About the Opportunity:
The organization is developing an AI Cloud platform, a unified multi-cloud service that connects local development with global-scale deployment. The Principal Software Engineer will define the technical vision and lead the design and implementation of distributed systems for the AI Cloud, partnering with technical leaders to architect scalable, reliable, and secure infrastructure for a global developer audience.
Responsibilities:
• Define and drive the long-term technical strategy for control and data plane services in the AI Cloud
• Architect highly available, multi-region systems across multiple cloud providers
• Design APIs and service abstractions that integrate local and enterprise cloud services
• Establish standards for reliability, scalability, and observability across the platform
• Lead cross-functional technical discussions and influence architectural decisions
• Design and implement distributed systems for orchestration, service discovery, and lifecycle management
• Build and operate control plane components for multi-tenant workloads and cloud networking
• Develop infrastructure for performance, intelligent scaling, and automated failover
• Ensure security, data integrity, and compliance across the infrastructure
• Partner with platform and product teams to deliver developer-friendly APIs and cloud experiences
• Align technical direction with business objectives for cloud growth and platform unification
• Evaluate and guide adoption of emerging technologies
• Drive initiatives to reduce latency, optimize cost, and improve performance
• Define metrics and SLAs for reliability and scalability
• Mentor senior, staff, and principal engineers
• Lead design reviews and guide production system decisions
• Drive operational excellence, ownership, and innovation
• Collaborate with engineering and product leadership on priorities and resource planning
Requirements:
• 10+ years of software engineering experience, including 3+ years in technical leadership roles (Staff or Principal level)

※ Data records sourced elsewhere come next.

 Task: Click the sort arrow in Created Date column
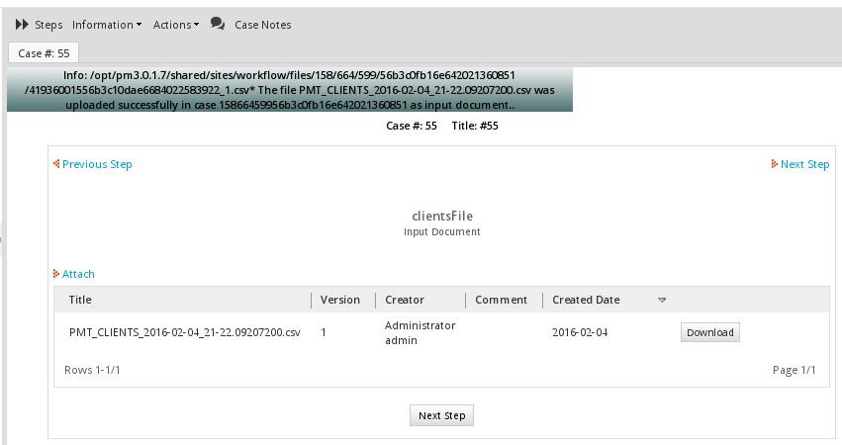[662, 300]
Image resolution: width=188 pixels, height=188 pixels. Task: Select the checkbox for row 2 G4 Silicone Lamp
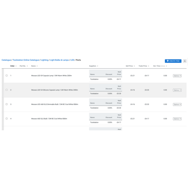[x=7, y=90]
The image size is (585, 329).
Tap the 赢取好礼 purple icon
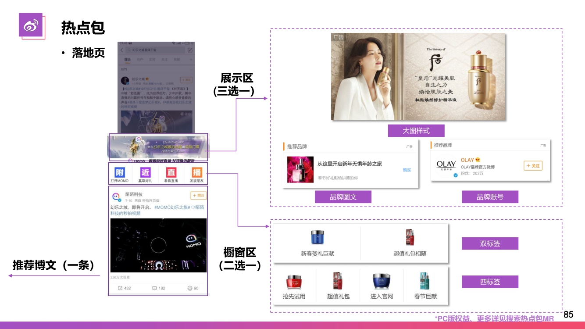[145, 172]
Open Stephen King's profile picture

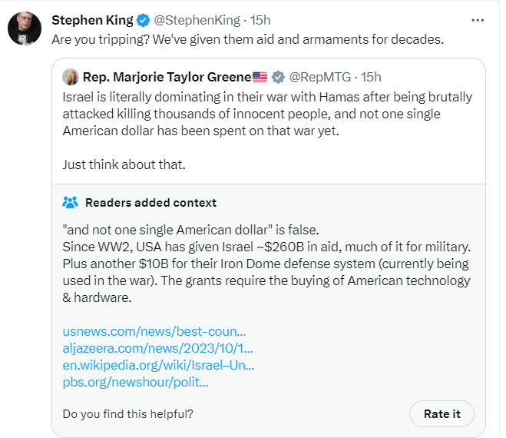pyautogui.click(x=25, y=28)
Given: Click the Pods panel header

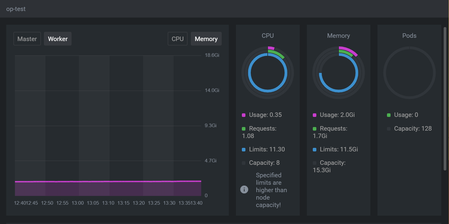Looking at the screenshot, I should [x=409, y=35].
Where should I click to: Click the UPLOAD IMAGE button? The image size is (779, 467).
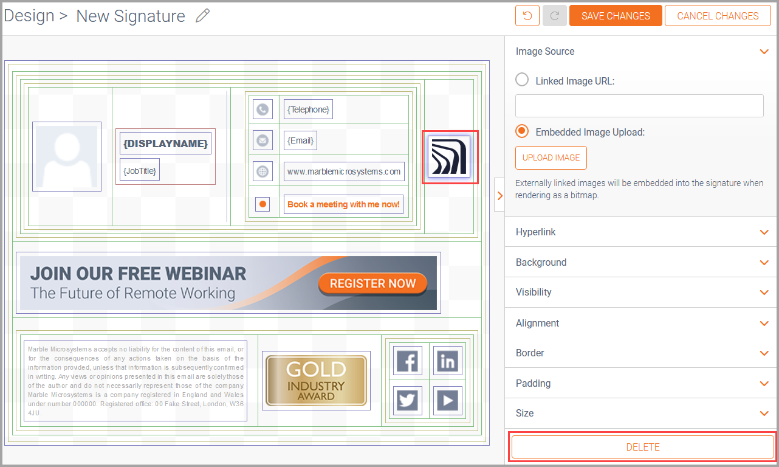551,157
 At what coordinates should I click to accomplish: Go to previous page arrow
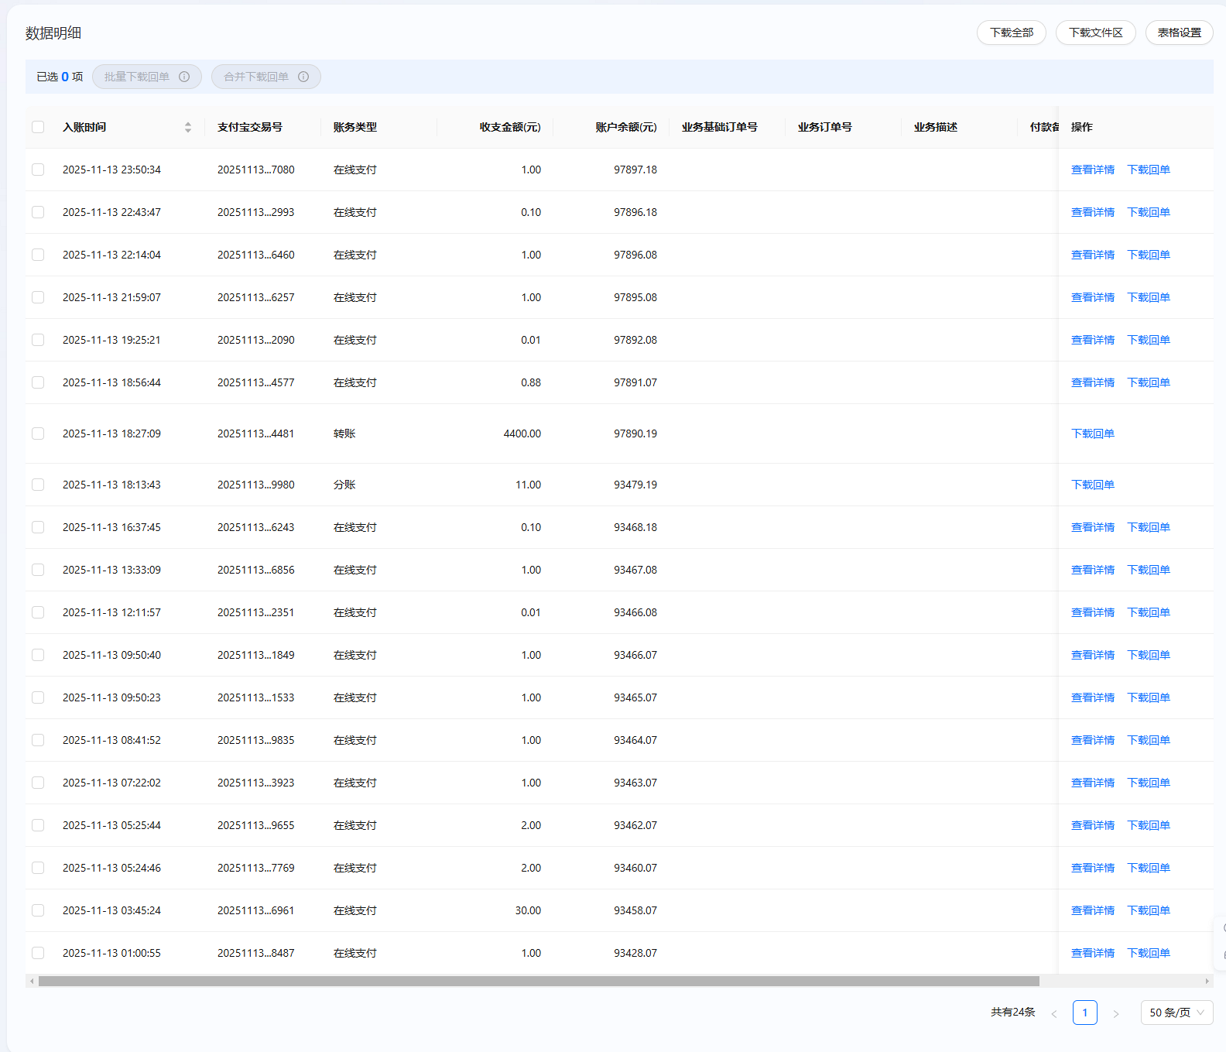click(1053, 1013)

• Experience designing and building highly scalable distributed systems in production environments
• Deep understanding of cloud infrastructure (AWS, Azure, GCP, or OCI), including compute, networking, and storage
• Proficiency in Go, Rust, or Java
• Expertise in Kubernetes, microservices, and service mesh architectures
• Strong foundation in observability, CI/CD, and infrastructure-as-code (Terraform, Pulumi, or CloudFormation)
• Experience operating high-availability (99.99%+) production systems
• Exceptional communication skills and ability to influence across technical and business domains
• Experience designing multi-cloud or cross-cloud abstractions and orchestration layers (preferred)
• Knowledge of container lifecycle management, networking, and policy enforcement (preferred)
• Prior experience in developer infrastructure, PaaS, or hyperscale SaaS environments (preferred)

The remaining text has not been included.